Odilo Globocnik stellt Göth im Frühsommer 1942 eine Vollmacht zum Einkauf von Materialien in Ostrau aus. Pemper äußerte den Verdacht, dass es sich hier nur im „Materialien“ zum Bau der Krematorien in den Vernichtungslagern in Polen handeln konnte. Im Juni und Juli weist Odilo Globocnik die Kommandanten von Belzec, Sobibor und Treblinka an, Göth den Zutritt auf das Lagergelände zu erlauben.Mietek Pemper vermutet, dass Göth mit der Kontrolle bzw. Erfassung der Wertgegenstände der Ermordeten betraut wurde.
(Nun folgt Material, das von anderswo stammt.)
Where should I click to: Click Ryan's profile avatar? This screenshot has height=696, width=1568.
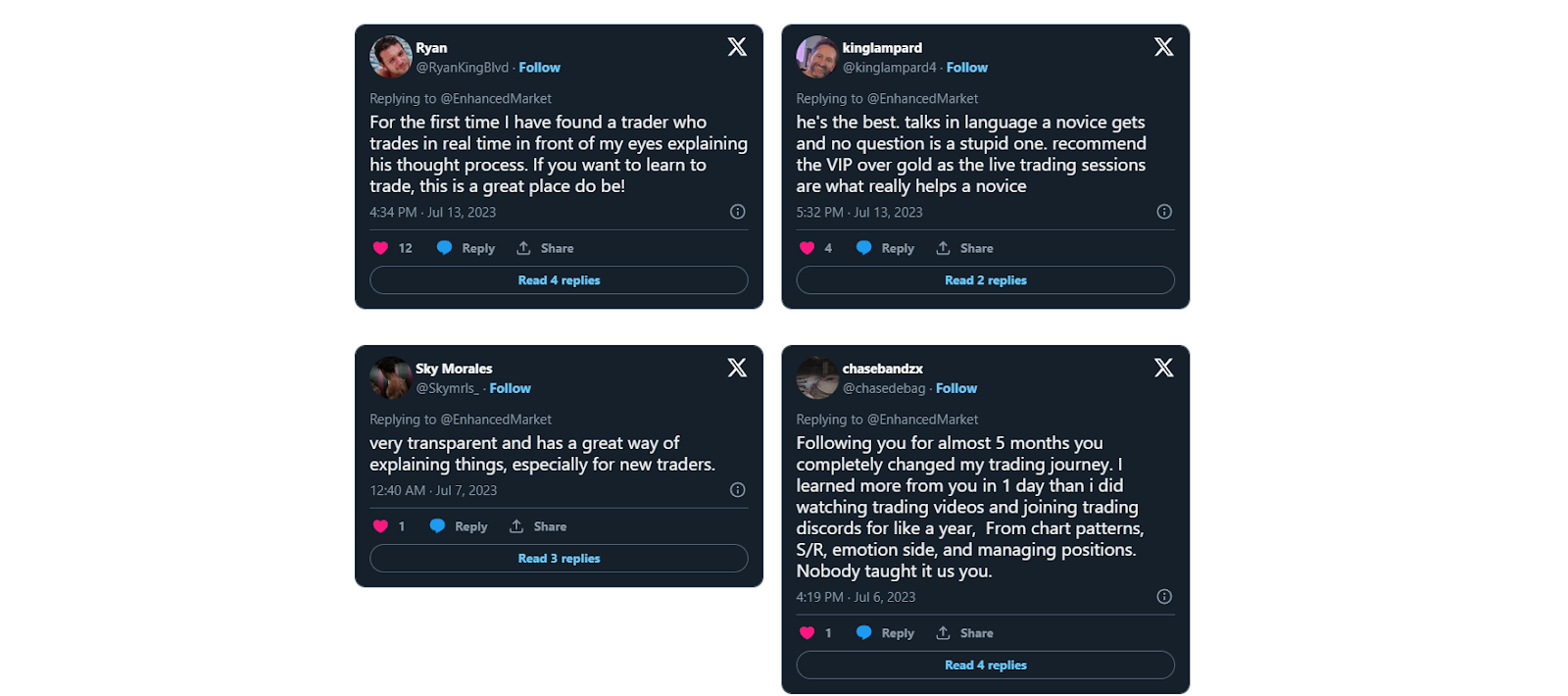(388, 57)

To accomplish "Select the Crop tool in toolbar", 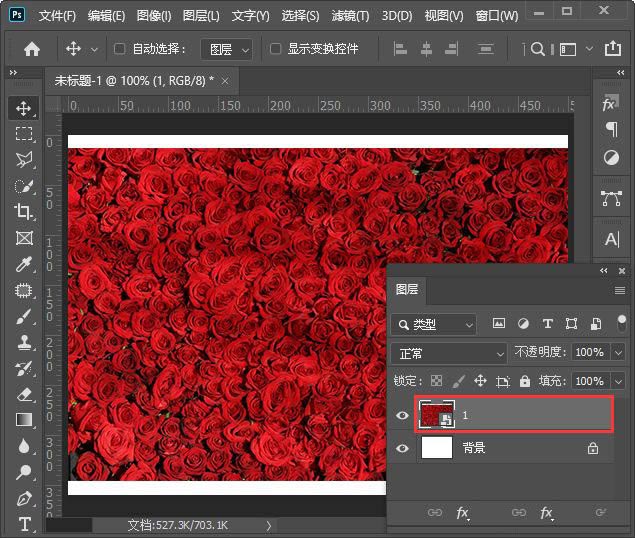I will tap(24, 212).
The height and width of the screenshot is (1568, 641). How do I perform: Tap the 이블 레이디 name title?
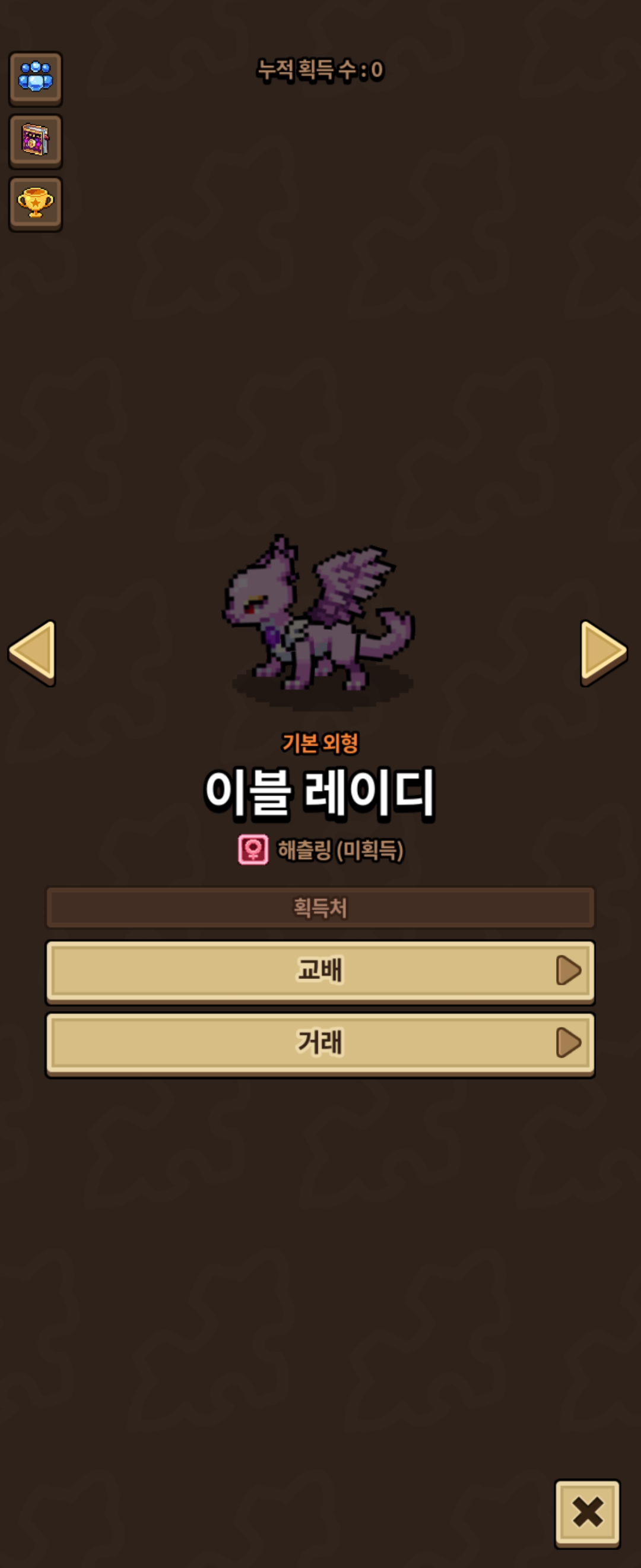[x=320, y=792]
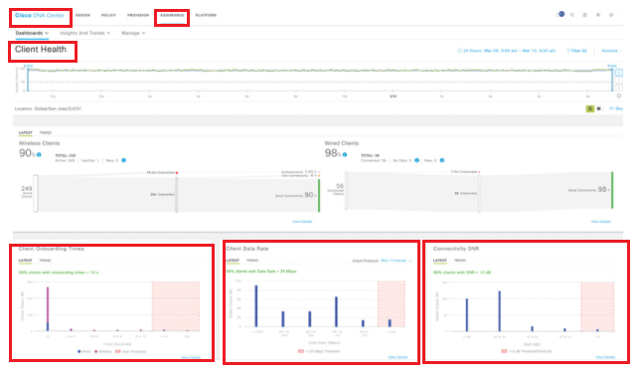Click info icon beside Wireless Clients 90%
Screen dimensions: 637x374
click(39, 155)
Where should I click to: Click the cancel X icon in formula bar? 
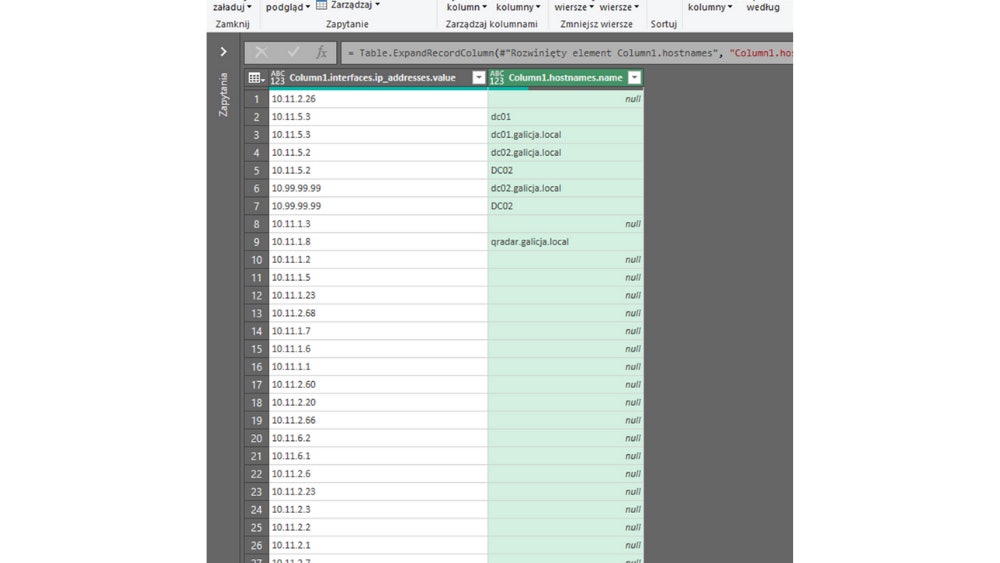click(x=261, y=52)
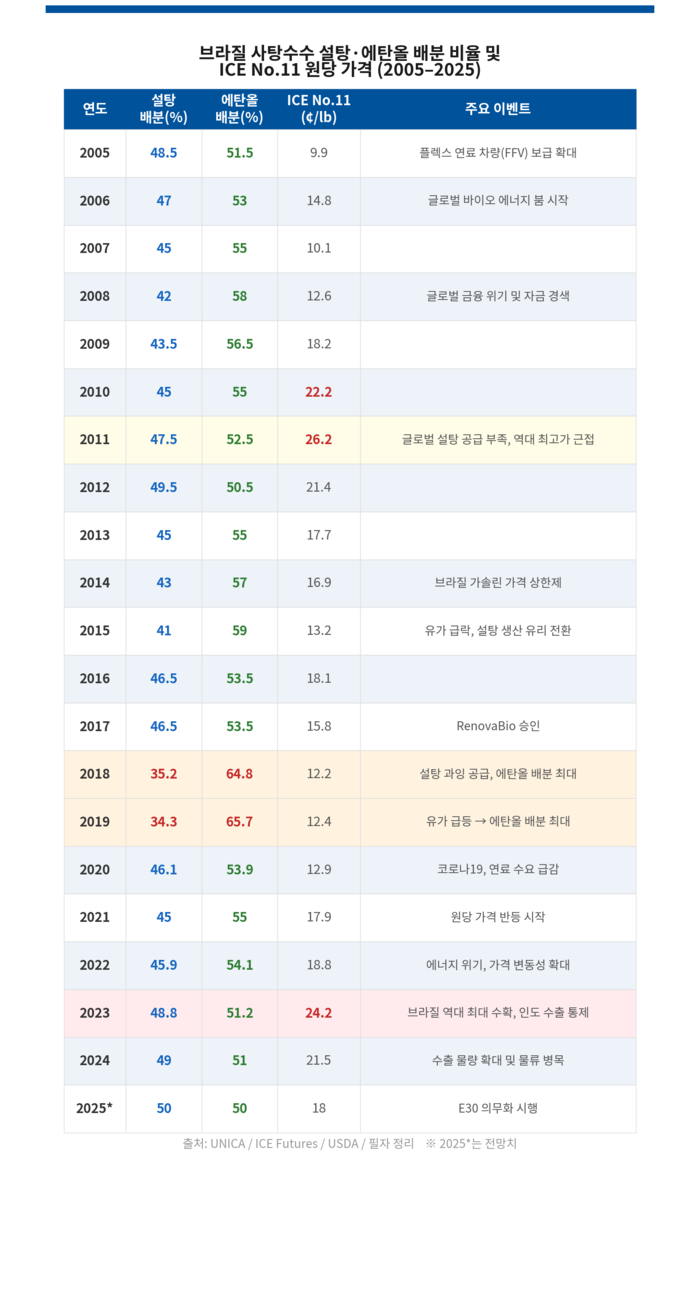Click the 2023 price value 24.2
Screen dimensions: 700x1289
tap(319, 1013)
Konflikt mit Hermann Höfle

Hier kommt er mit Globocniks Stabschef SS-Sturmbannführer Hermann Höfle in Konflikt, der die Deportationen aus Lublin, Mielec, Rzeszow, Bialystock und Warschau in die Vernichtungslager koordiniert. SS-Sturmbannführer Hermann Höfle leitet eine Art Lagerhaus für die bewegliche Habe der Juden. In einer Zentralkartei werden von Hermann Höfle Kleidungsstücke, Schuhe und Ähnliches registriert, für die Erfassung von Edelsteinen und Devisen ist SS-Sturmbannführer Georg Wippern zuständig. Beide wussten um die Bestechlichkeit Göths und versuchen, ihn loswerden.

Einzelnachweise

  1. Johannes Sachslehner, Der Tod ist ein Meister aus Wien; Wien-Graz-Klagenfurt 2008; S. 42
  2. J. Sachslehner, a.a.O., S. 47
  3. Ernst Heinkel an Erhard Milch, zitiert nach: J. Sachslehner, a.a.O., S. 48
  4. J. Sachslehner, a.a.O., S. 51
  5. Das Bild, das hier einige Zeit zu finden war ist möglicherweise eine Fälschung.